GUAYAQUIL – La città più popolosa dell’Ecuador è tornata a chiudersi nella notte insieme ad altre province costiere e tropicali del Paese, dove da domenica è entrato in vigore un coprifuoco notturno accompagnato da un massiccio dispiegamento di forze di sicurezza per contrastare i gruppi criminali responsabili della più grave ondata di violenza degli ultimi anni.
Il provvedimento riguarda le province di Guayas, El Oro, Los Ríos e Santo Domingo de los Tsáchilas, dove il governo ha mobilitato oltre 75.000 agenti tra polizia nazionale e forze armate per controllare il territorio e rafforzare le operazioni contro le organizzazioni criminali.
Sebbene il coprifuoco inizi ufficialmente alle 23:00 ora locale, Guayaquil – principale motore economico dell’Ecuador – ha iniziato a svuotarsi già nel tardo pomeriggio. Circa tre ore prima dell’entrata in vigore della misura, negozi e attività commerciali hanno cominciato a chiudere mentre le strade si svuotavano progressivamente.
Alle 21:30 il trasporto pubblico aveva già cessato il servizio, costringendo molte persone a rientrare a casa a piedi o affidandosi a taxi improvvisati che rispondevano alle chiamate dei più disperati. Alcuni negozi hanno resistito aperti fino agli ultimi minuti, nel tentativo di limitare le perdite economiche dovute alla chiusura anticipata.
Il ministro dell’Interno John Reimberg ha confermato il dispiegamento delle forze di sicurezza durante una conferenza stampa: “Abbiamo mobilitato più di 75.000 membri tra polizia e forze armate nelle quattro province dove opereremo”, ha dichiarato il ministro che ha inoltre invitato i cittadini a rispettare rigorosamente le restrizioni.
Durante il coprifuoco, che durerà dalle 23:00 alle 05:00, potranno circolare esclusivamente forze dell’ordine e personale sanitario.
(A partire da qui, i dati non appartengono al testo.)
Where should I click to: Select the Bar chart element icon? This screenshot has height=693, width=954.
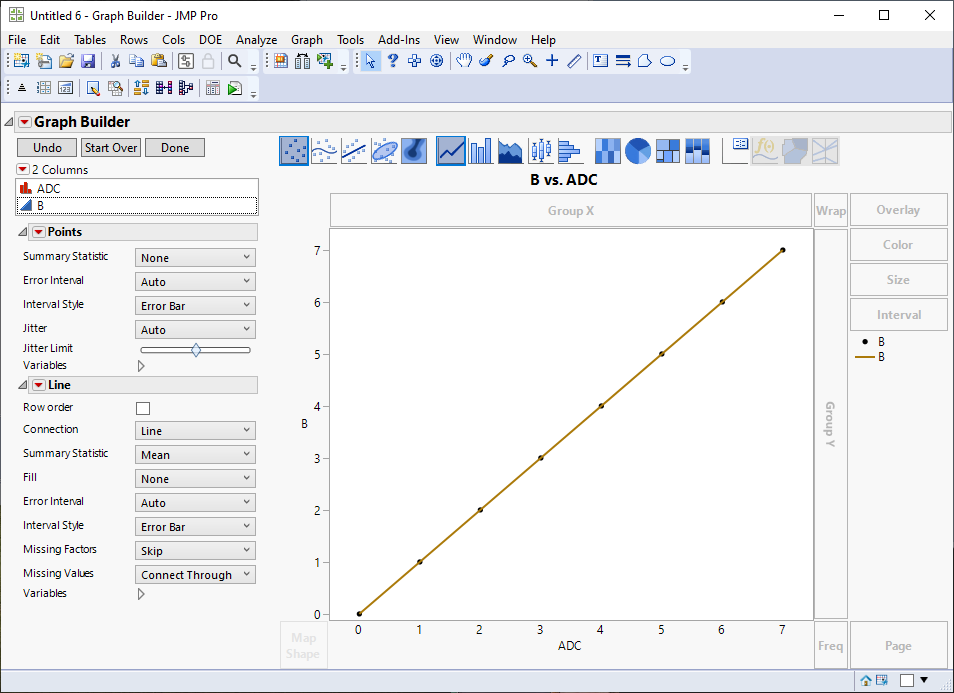481,150
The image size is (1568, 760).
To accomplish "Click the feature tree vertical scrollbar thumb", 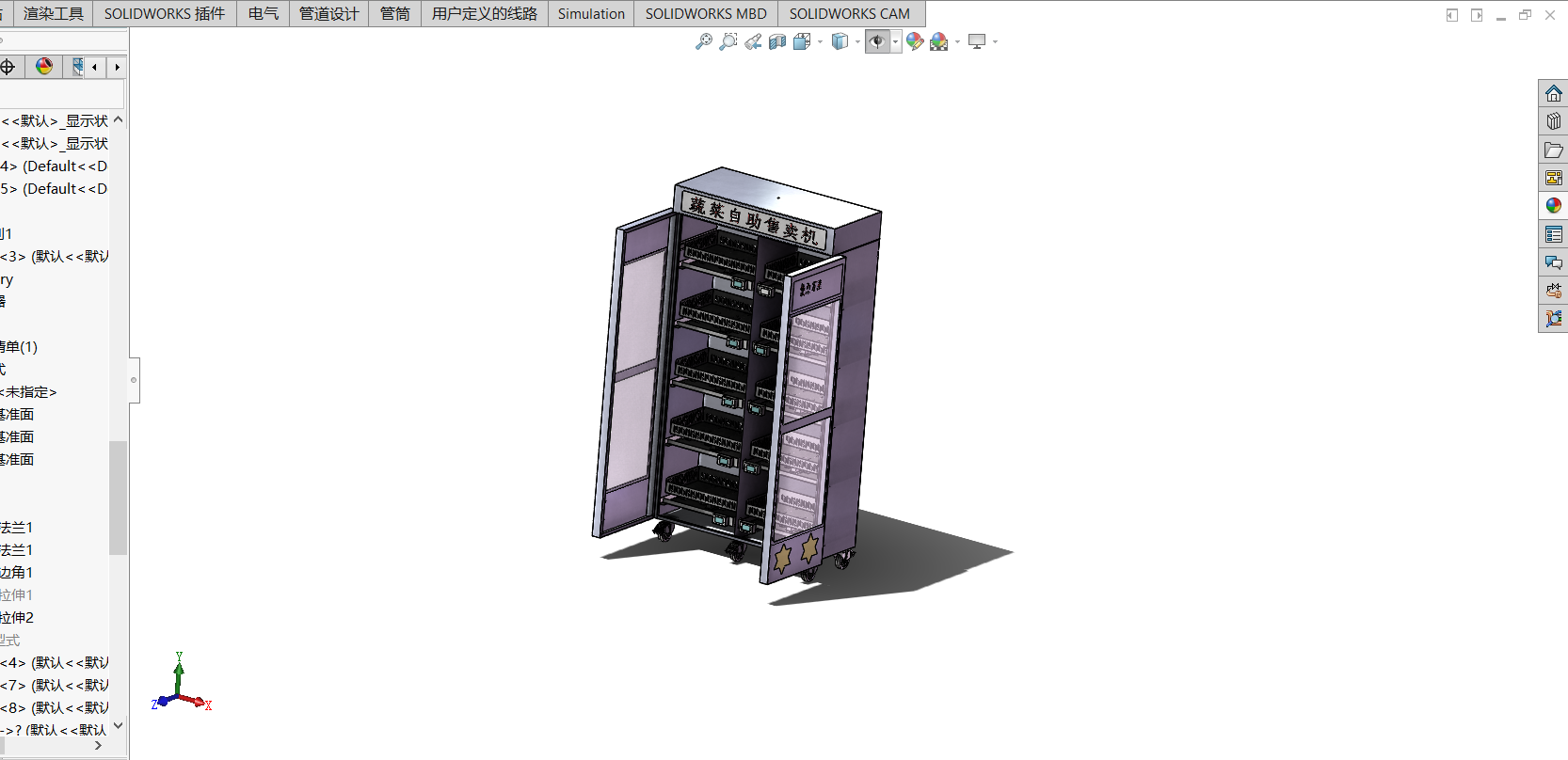I will click(118, 498).

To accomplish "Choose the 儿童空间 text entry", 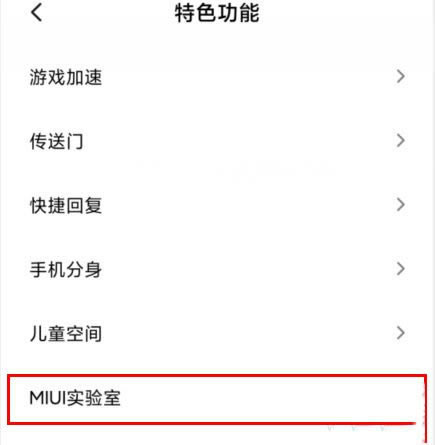I will [x=66, y=333].
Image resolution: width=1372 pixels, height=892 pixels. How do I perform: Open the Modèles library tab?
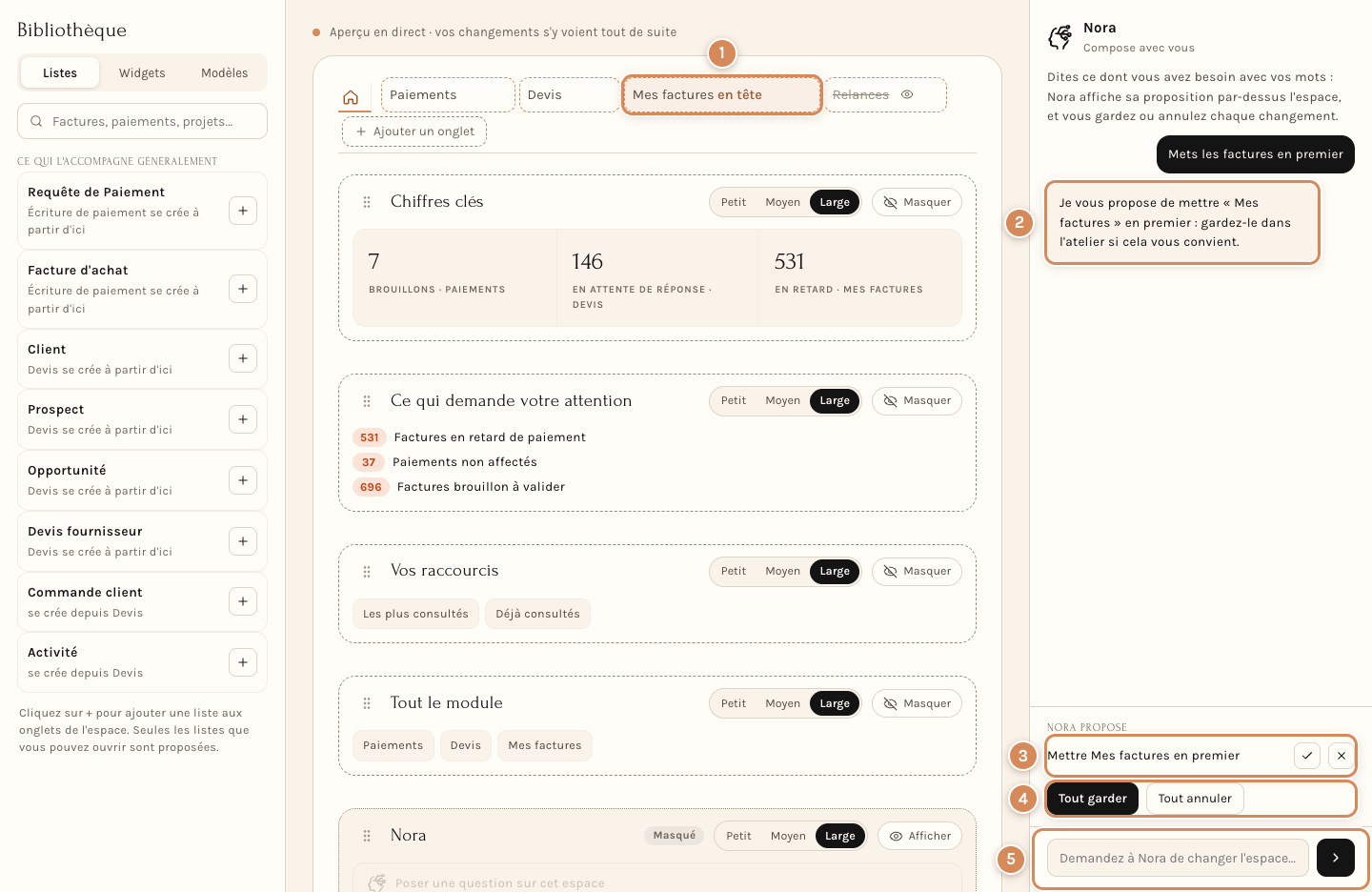pos(225,72)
Non sono previsti permessi speciali neppure per i giornalisti, mentre le autorità diffonderanno quotidianamente i risultati delle operazioni. Chi non rispetterà la misura rischia una pena detentiva da uno a tre anni.
Le operazioni saranno coordinate da due centri di comando, inizialmente situati a Guayaquil, dove si trova anche il presidente Daniel Noboa, e successivamente trasferiti nelle altre province interessate dal provvedimento. Da queste strutture le autorità monitoreranno anche punti sensibili di altre regioni del Paese, nel timore che i gruppi criminali possano spostarsi per evitare i controlli.
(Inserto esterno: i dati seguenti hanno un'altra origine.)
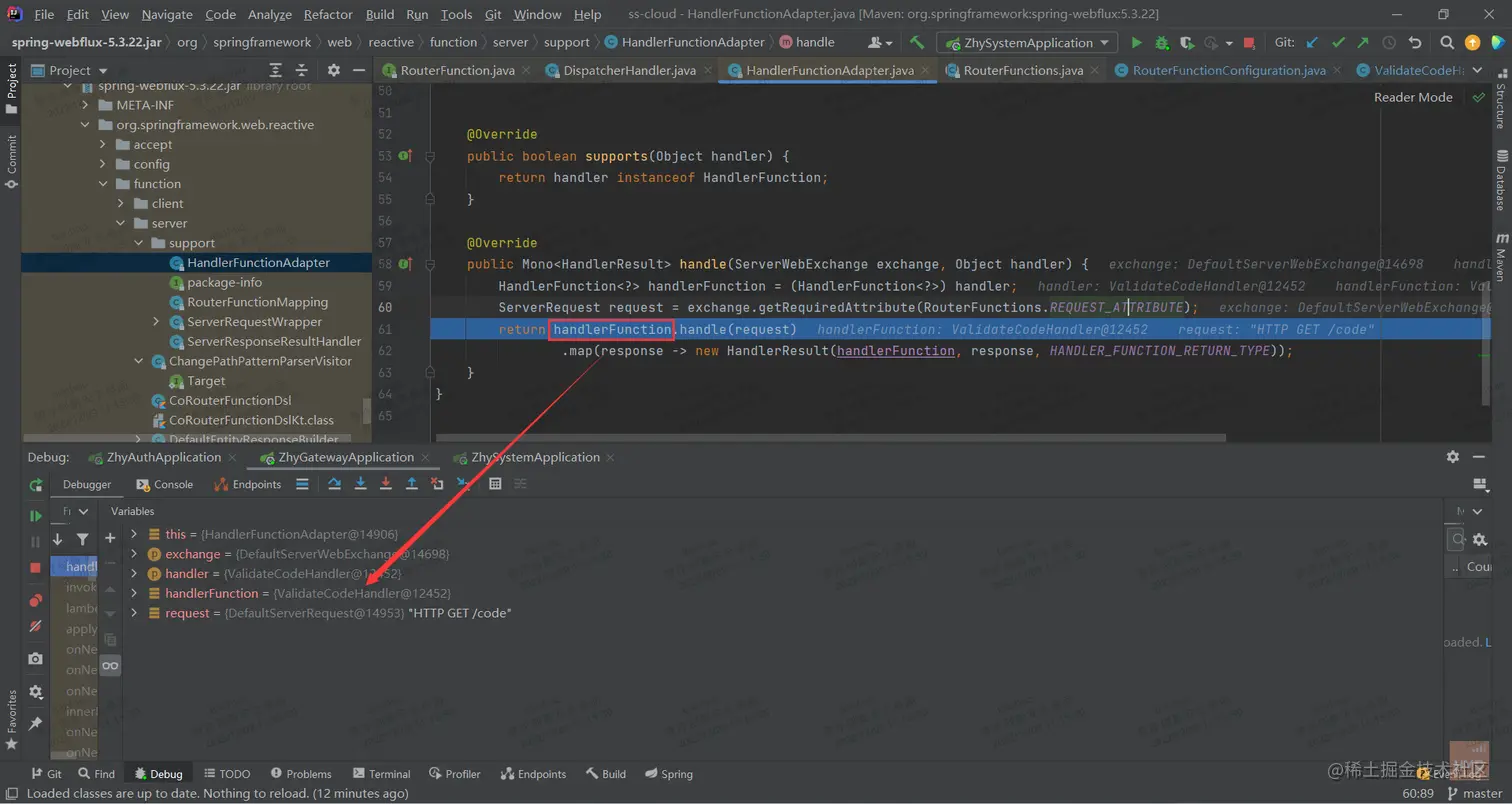Collapse the server folder in project tree
The height and width of the screenshot is (804, 1512).
tap(119, 223)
Il ministro ha inoltre autorizzato l’uso “necessario e progressivo della forza contro i gruppi criminali e le loro economie”, sottolineando che l’Ecuador riceve supporto internazionale per queste operazioni.
Infine, ha invitato i cittadini alla calma. “Non vogliamo trovare persone che stiano sfidando il coprifuoco”, ha detto, assicurando che le autorità hanno già mappato gli spostamenti dei gruppi criminali. “Lo so che c’è una parte degli ecuadoregni preoccupata che alcuni gruppi criminali possano essersi spostati in altre province. Abbiamo tutto sotto controllo e tutte le informazioni”, ha aggiunto. “Colpiremo questi gruppi in questi quindici giorni”.
L’Ecuador vive dal 2024 in stato di “conflitto armato interno”, dichiarato dal presidente Noboa per intensificare la lotta contro le bande criminali, che il governo ha classificato come organizzazioni terroristiche. Nonostante queste misure, la violenza continua a crescere. Il 2025 si è chiuso con un record di circa 9.300 omicidi, secondo i dati del Ministero dell’Interno, confermando la gravità della crisi di sicurezza che attraversa il Paese.
Il governo non esclude che, in una seconda fase, il coprifuoco possa essere esteso ad altre province.